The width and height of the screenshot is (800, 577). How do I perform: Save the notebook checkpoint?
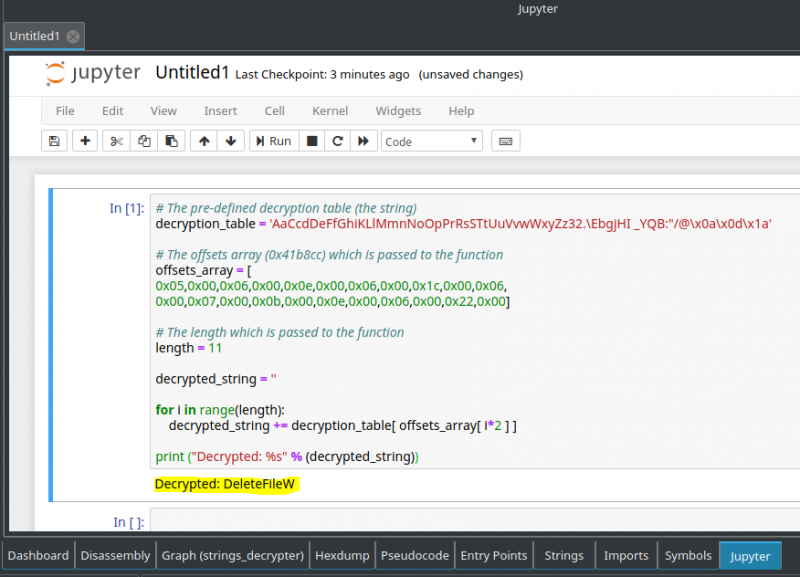coord(54,140)
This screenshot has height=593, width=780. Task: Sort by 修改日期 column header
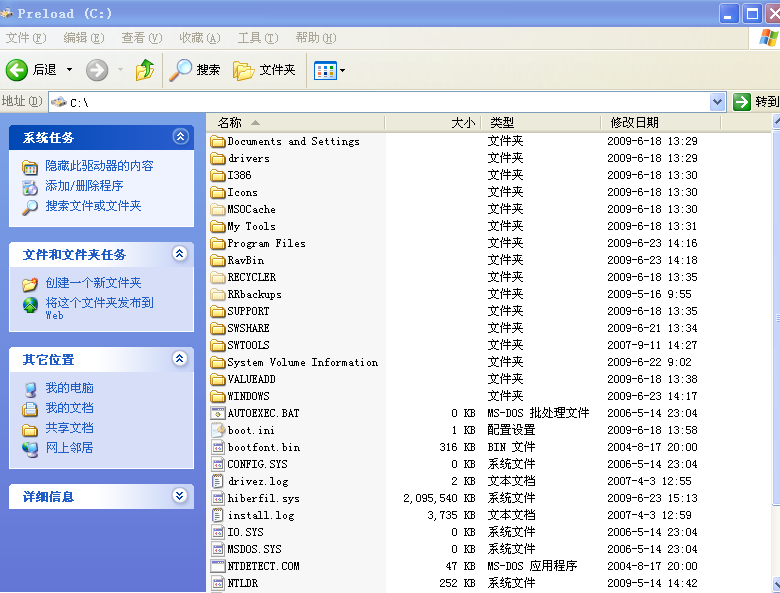[x=634, y=122]
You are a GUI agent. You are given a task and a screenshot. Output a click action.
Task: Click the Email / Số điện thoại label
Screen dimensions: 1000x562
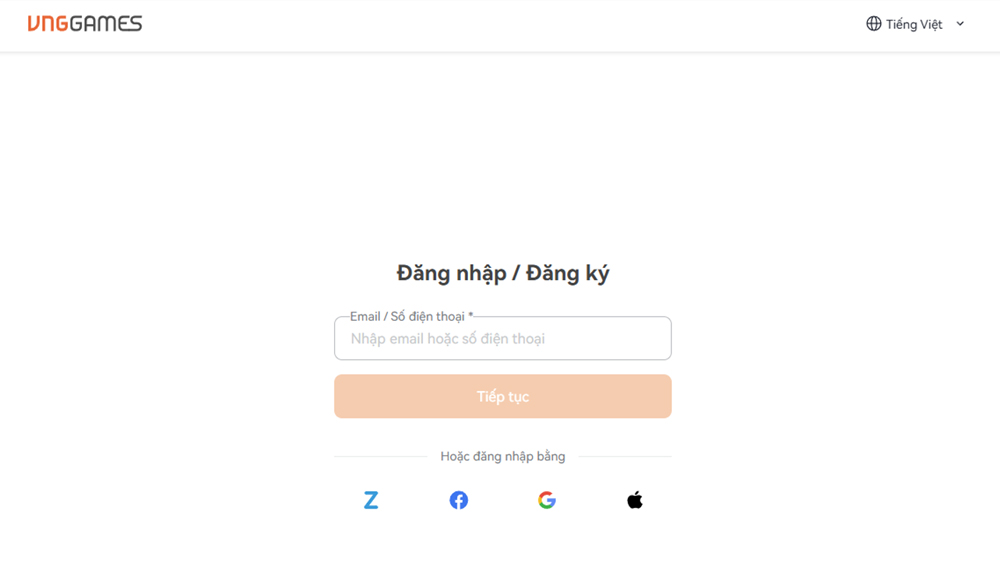point(407,317)
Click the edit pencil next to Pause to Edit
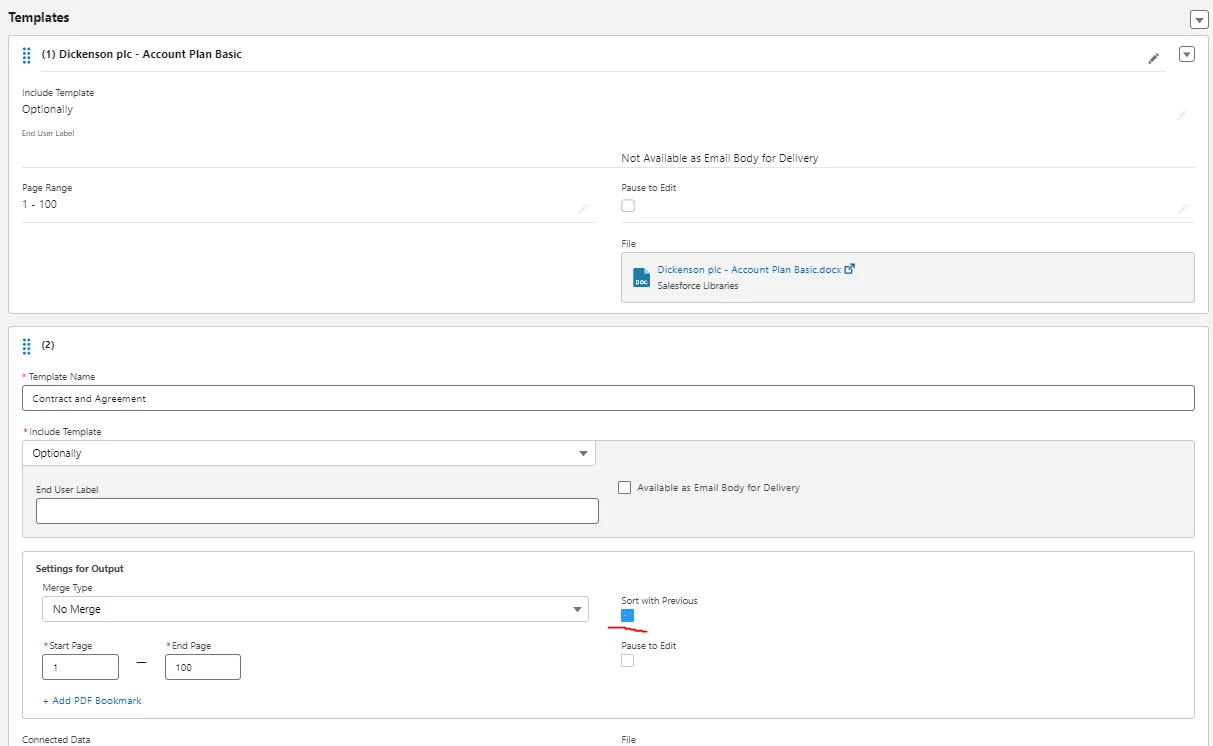Viewport: 1213px width, 746px height. pos(1181,207)
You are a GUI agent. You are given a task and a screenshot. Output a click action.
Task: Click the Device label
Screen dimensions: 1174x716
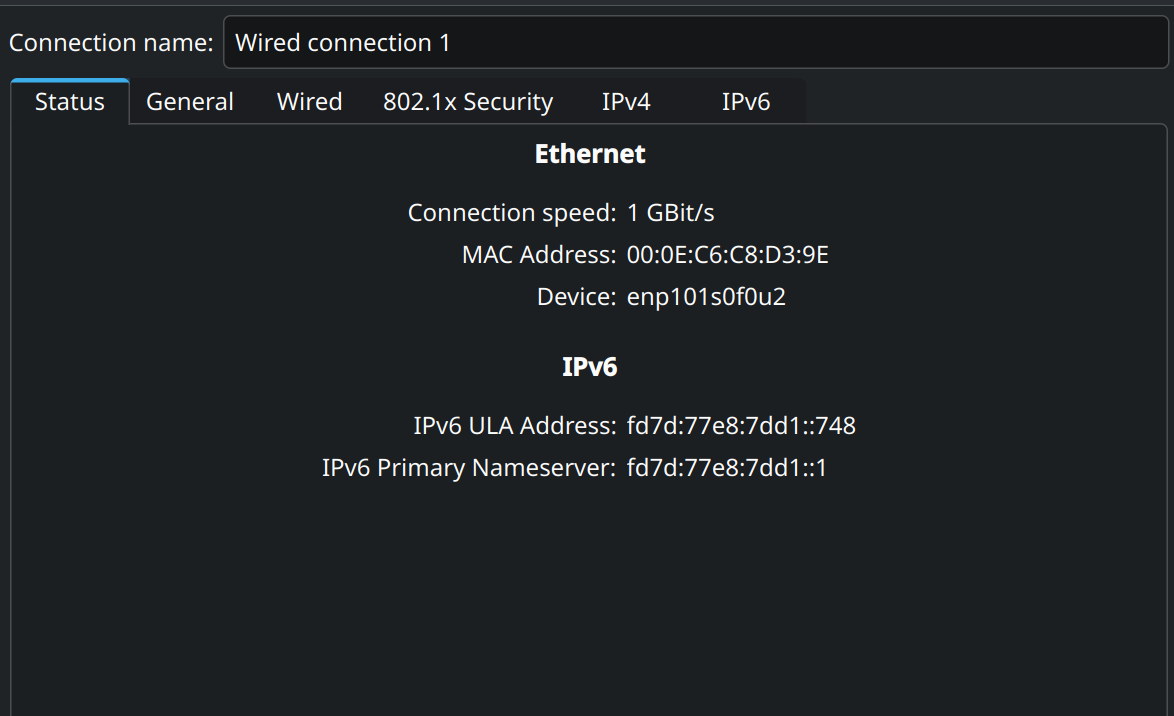point(576,297)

---

Task goal: Every line of the material that holds the word "label" must be found and copied.

Output for this exercise:
Task: Click the Email / Số điện thoại label
Task: Click the Device label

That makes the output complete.